Ini Catatan Komisi D Dalam Pembahasan Perubahan APBD 2024

IndnesiaLineNews-Jakarta-Komisi D Dewan Perwakilan Rakyat Daerah (DPRD) Provinsi DKI Jakarta melakukan pembahasan Perubahan Anggaran Pendapatan dan Belanja Daerah Perubahan (APBD) Tahun 2024 bersama organisasi perangkat daerah (OPD) mitra kerja.

Sejumlah koreksi dan masukan disampaikan dalam pembahasan tersebut.

Ketua Komisi D DPRD DKI Jakarta, Ida Mahmudah mengatakan, salah satu evaluasi dilakukan terhadap usulan dari Dinas Sumber Daya Air (SDA) yang mengajukan penambahan anggaran senilai Rp 200 miliar lebih untuk pembangunan polder.

“Kalau ini berbicara Program Strategis Nasional (PSN), faktanya sampai hari ini belum jadi, baru proses. Disebabkan PSN ini belum jadi maka kami lebih prefer ini dianggarkan tahun 2025,” ujarnya, Selasa (13/8).

Ida menjelaskan, berdasarkan perencanaan, program ini untuk jangka panjang hingga tahun 2027.

“Secara konsep bagus, tapi karena PSN belum jadi maka usulan anggaran kami coret dan bisa kembali diusulkan pada tahun 2025 saja,” terangnya.

Menurutnya, terkait reklamasi pulau untuk pengelolaan sampah, Komisi D DPRD DKI menilai dengan adanya Refuse Derived Fuel (RDF) di Bantar Gebang dan Rorotan, penyaring sampah, bank sampah di tingkat RW hingga sudah dibangunnya 20 TPS3R sudah sangat memungkinkan mengatasi persolan sampah.

“Saya menilai, kita sudah tidak perlu membuat pulau reklamasi pengelolaan sampah.

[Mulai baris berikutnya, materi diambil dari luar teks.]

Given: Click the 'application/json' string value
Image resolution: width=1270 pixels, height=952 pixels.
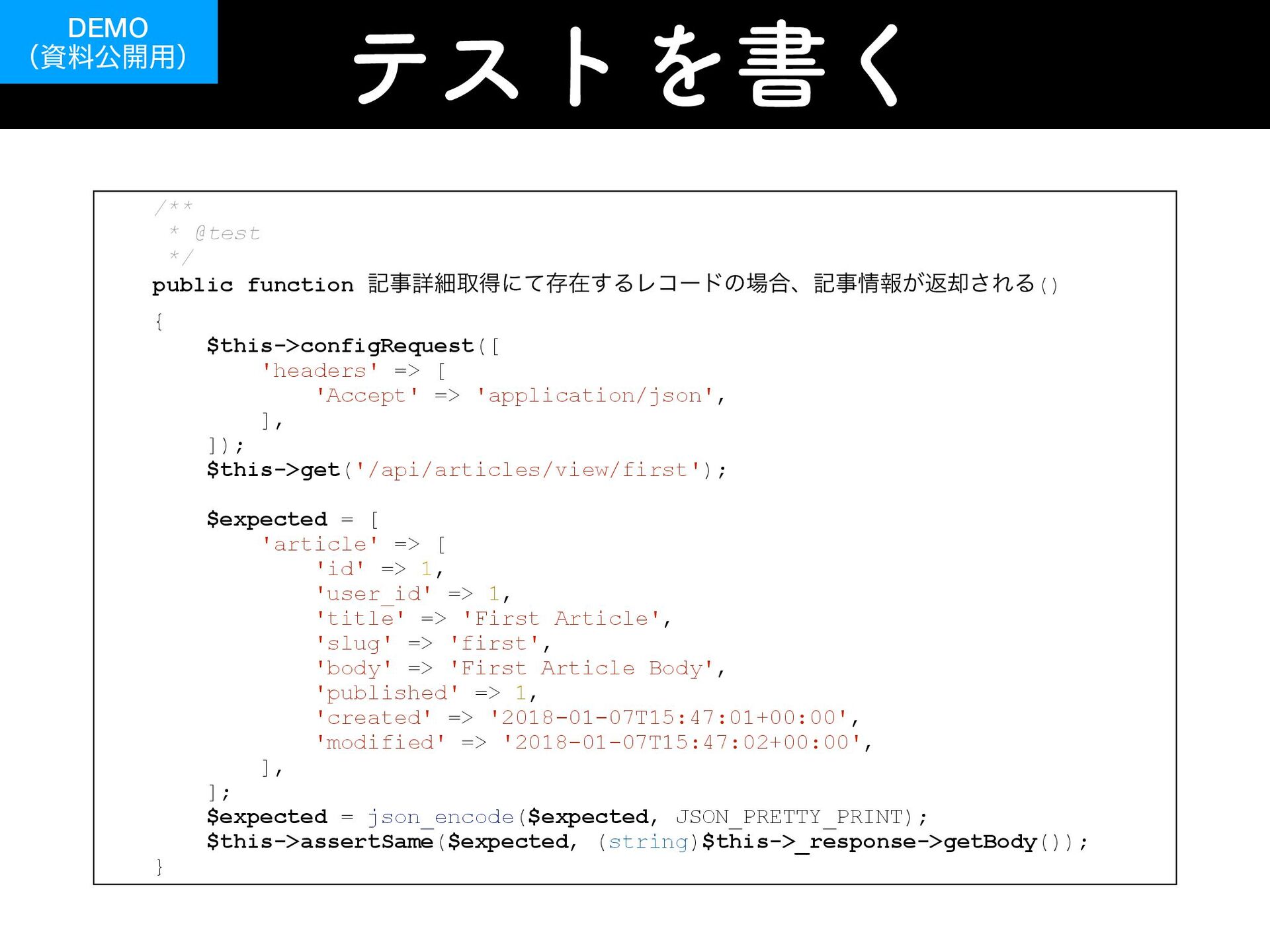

Terlebih, TPS3R tahun depan juga akan ditambah untuk optimalisasi pengelolaan sampah kawasan,” ungkapnya.

Ida menegaskan, pembuatan pulau reklamasi  pengelolaan sampah ini juga sangat rentan memicu atau menambah pencemaran lingkungan.

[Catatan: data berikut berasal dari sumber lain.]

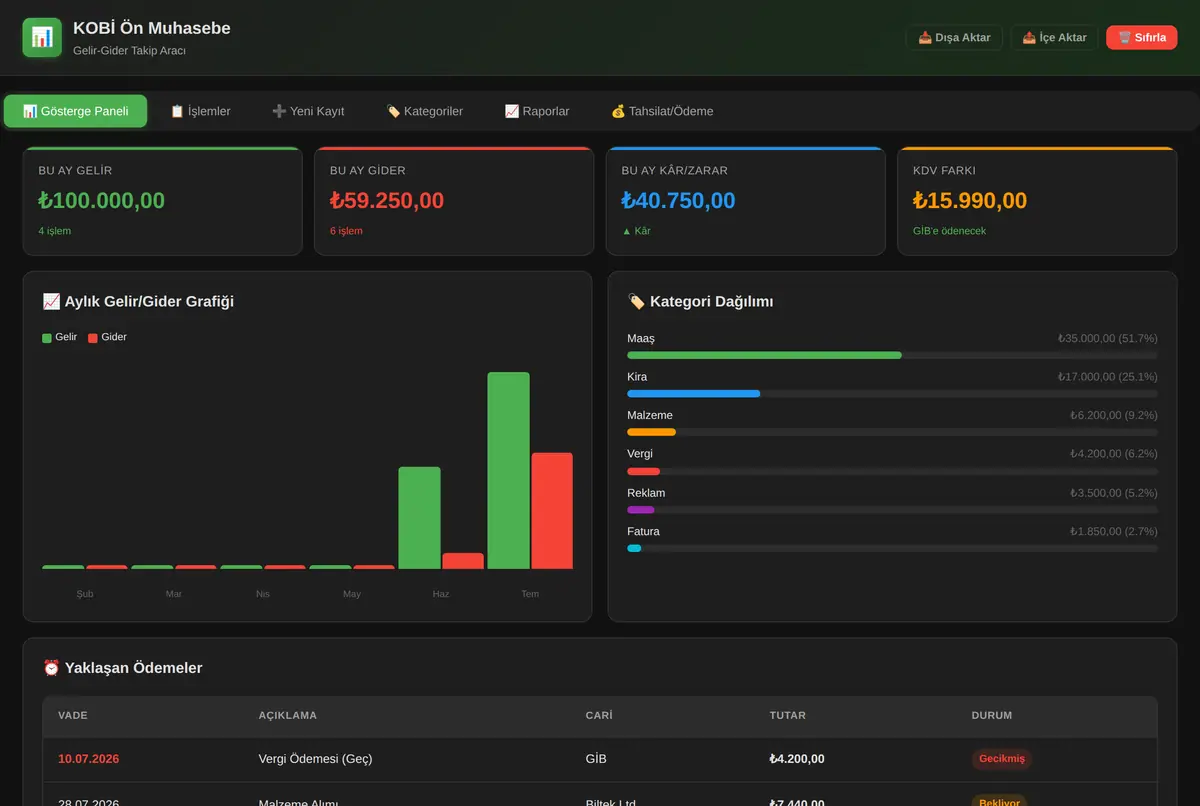Click the red Sıfırla reset button
1200x806 pixels.
click(1141, 37)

“Adanya penyampaian kebutuhan pembangunan jembatan untuk pulau reklamasi ini juga akan membutuhkan biaya yang besar. Kita belum bisa setujui di anggaran perubahan ini,” bebernya.

Ia menambahkan, penanganan sampah menggunakan RDF dinilai lebih feasible dan menguntungkan karena tidak ada tipping dan hasil pengolahan sampah yang bernilai ekonomi.

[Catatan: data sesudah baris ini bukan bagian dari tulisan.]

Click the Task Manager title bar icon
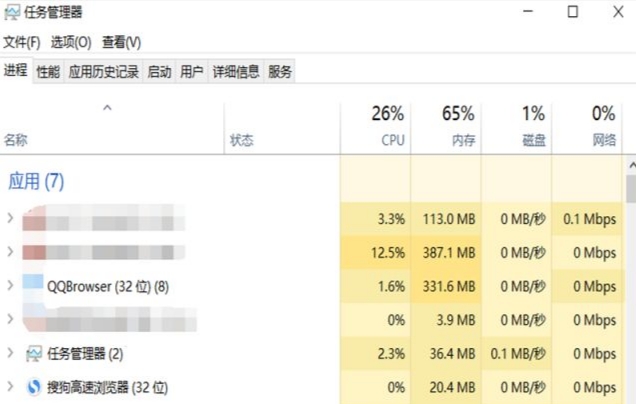Screen dimensions: 636x404 (11, 13)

“Sebagai opsi penambahan pembangunan RDF bisa menggunakan lahan milik Dinas Pertamanan dan Hutan Kota di Jakarta. Luas lahan di sana 60 hektare, sementara untuk RDF hanya perlu 3-8 hektare,” ucapnya.

Ida meminta, OPD mitra kerja dapat merencanakan dan melaksanakan pengadaan atau kegiatan sesuai dengan prosedur.

“Saat ini kan waktunya mepet dan tahap transisi. Saya berharap semuanya dijalankan sesuai prosedur, apa itu pengadaan lahan atau apa saja jangan melanggar aturan,” tandasnya.